Apple’s initial construction was that as long as the QSB contains at least two modules that employ different heuristic algorithms, even if there remain other heuristic modules whose heuristic algorithm is not unique the limitation is satisfied. Apple argued that this limitation is in fact satisfied because the QSB contains three heuristic modules that are assigned a predetermined search area and employ different heuristic algorithms (each compared to the other two).
Samsung’s construction was that the key limitation of claim 6 requires that every heuristic module within the accused device use a unique heuristic algorithm.
The District Court had found that “each” of “a plurality of heuristic modules” means “each of at least two modules,” not “each of every module.”
The CAFC found that the district court’s determination that “each” modifies “plurality of heuristic modules” is erroneous because it contravenes the plain terms of the claim. Specifically, they noted that the word “each” appears not before “plurality of modules,” but inside the “wherein” clause and before the phrase “heuristic modules.”
Here, the district court eliminated the very distinction that we deemed material in ResQNet by plucking “each” from where it appears and planting it before the phrase “plurality of modules.” That was error, and Apple’s reliance on ResQNet based on the assertion that it “involv[ed] almost identical claim language” is—at best—incorrect.
Apple had offered a second construction that claim 6 requires “a plurality” (just one) in which every module has a different heuristic algorithm (compared to the other modules within that plurality). Accordingly, as long as there is one such “one plurality”—i.e., at least two modules with different heuristic algorithms—the key limitation is satisfied. As to any remaining modules, Apple points out that claim 6 uses the open-ended term “comprising” in listing the limitations and concludes that the addition of other modules does not defeat a showing of infringement.
The CAFC disagreed, noting that despite the use of “comprising,” claim 6 is not amenable to the addition of other modules that do not use different heuristic algorithms because such addition would impermissibly wipe out the express limitation that requires every module to have a unique heuristic algorithm.
In addressing the second construction, the panel referred to the prosecution history of the ‘604 patent. They noted that in distinguishing a reference, Andreoli, the prosecutor had first asserted that Andreoli teaches that the processor can use the solution to a constraint satisfaction algorithm to formulate a search request and employ any appropriate combination of local and remote search operations. Thereafter, the prosecutor additionally asserted that “Andreoli does not describe, however, that each of the local and remote search operations employs a different heuristic algorithm to search an associated relevant area of search for information that corresponds to the search request, in accordance with amended claim 1.”

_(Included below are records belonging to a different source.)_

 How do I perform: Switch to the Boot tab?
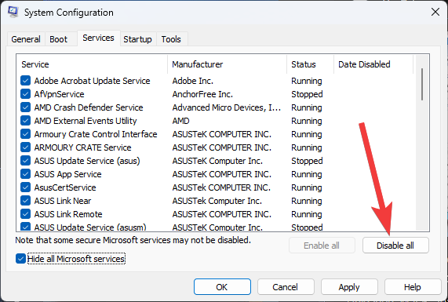point(59,39)
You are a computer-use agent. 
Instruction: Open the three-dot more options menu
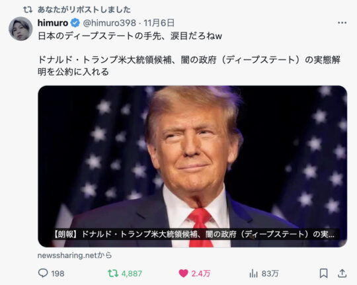tap(342, 22)
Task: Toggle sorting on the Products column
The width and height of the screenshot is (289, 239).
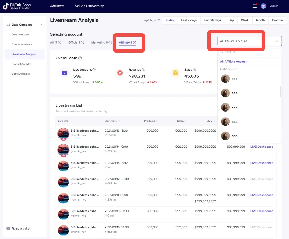Action: (x=157, y=121)
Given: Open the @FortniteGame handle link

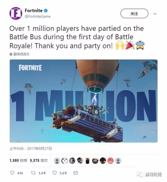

The CAFC in part relied upon this second assertion of distinction from Andreoli to refute Apple’s alternative claim construction.
Litigation: The irreparable harm prong of the preliminary injunction test requires a clear causal relationship between the claimed invention and sales of a product. This could entail extensive and expensive marketing/sales data to evidence the relationship sufficiently.
Prosecution: The placement of “each” in claim language needs to be precise. The claim language should be as clear as possible as to “each” of what claim aspect. Its positioning can determine whether “each” means all possible or only some (“at least two”).
Arguments during prosecution should be kept as narrow as possible. Expounding arguments can lead to situations such as occurred in this case where the court used a secondary argument advanced during prosecution to justify its construction. The best arguments, if possible, should simply repeat the claim language when referring to aspects of the invention.